SPLICER builds upon the popular CRISPR-Cas9 gene editing platform — with key changes. CRISPR-Cas9 systems require a specific DNA sequence to latch on, limiting which genes could be edited. SPLICER uses newer Cas9 enzymes that do not need that sequence, opening up the door to new targets like the Alzheimer’s-related gene that the Illinois group focused on.
“Another problem we address in our work is precision in what gets skipped,” said graduate student Angelo Miskalis, a co-first author of the paper. “With current exon-skipping techniques, sometimes not all of the exon gets skipped, so there’s still part of the sequence we don’t want expressed. In the cookbook analogy, it’s like trying to skip a page, but the new page starts in the middle of a sentence, and now the recipe doesn’t make sense. We wanted to prevent that.”
There are two key sequence areas surrounding an exon that tell the cellular machinery which parts of a gene to use for making proteins: one at the beginning and one at the end. While most exon-skipping tools target only one sequence, SPLICER edits both the starting and ending sequences. As a result, the targeted exons are skipped over more efficiently, Miskalis said.
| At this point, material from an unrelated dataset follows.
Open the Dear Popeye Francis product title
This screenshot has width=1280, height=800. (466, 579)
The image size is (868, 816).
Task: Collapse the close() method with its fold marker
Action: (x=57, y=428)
The Illinois group chose to target an Alzheimer’s gene for the first demonstration of SPLICER’s therapeutic abilities because while the target gene has been well-studied, efficient exon skipping has remained elusive in living organisms. The researchers targeted a specific exon coding for an amino acid sequence within a protein that gets cleaved to form amyloid-beta, which accumulates to form plaques on neurons in the brain as the disease progresses.
In cultured neurons, SPLICER reduced the formation of amyloid-beta efficiently. When analyzing the DNA and RNA output of mouse brains, the researchers found that the targeted exon was decreased by 25% in the SPLICER-treated mice, with no evidence of off-target effects.
“When we originally tried to target this exon with older techniques, it didn’t work,” said graduate student Shraddha Shirguppe, also a co-first author of the study. “Combining the newer base editors with dual splice editing skipped the exon at a much better rate than we were previously able to with any of the available methods. We were able to show that not only could it skip the whole exon better, it reduced the protein that produces the plaque in these cells.”
“Exon skipping only works if the resulting protein is still functional, so it can’t treat every disease with a genetic basis. That’s the overall limitation of the approach,” Perez-Pinera said. “But for diseases like Alzheimer’s, Parkinson’s, Huntington’s or Duchenne’s muscular dystrophy, this approach holds a lot of potential. The immediate next step is to look at the safety of removing the targeted exons in these diseases, and make sure we aren’t creating a new protein that is toxic or missing a key function. We would also need to do longer term animal studies and see if the disease progresses over time.”
At Illinois, Perez-Pinera also is affiliated with the department of Molecular and Integrative Physiology, the Carle Illinois College of Medicine, the Cancer Center at Illinois and the Carl R. Woese Institute for Genomic Biology. U. of I. Bioengineering professors Sergei Maslov and Thomas Gaj were coauthors of the paper. The National Institutes of Health, the Muscular Dystrophy Association, the American Heart Association, the Parkinson’s Disease Foundation and the Simons Foundation supported this work.
This work was supported by the National Institutes of Health grants 1U01NS122102, 1R01NS123556, 1R01GM141296, 1R01GM127497, T32EB019944 and 1R01GM131272.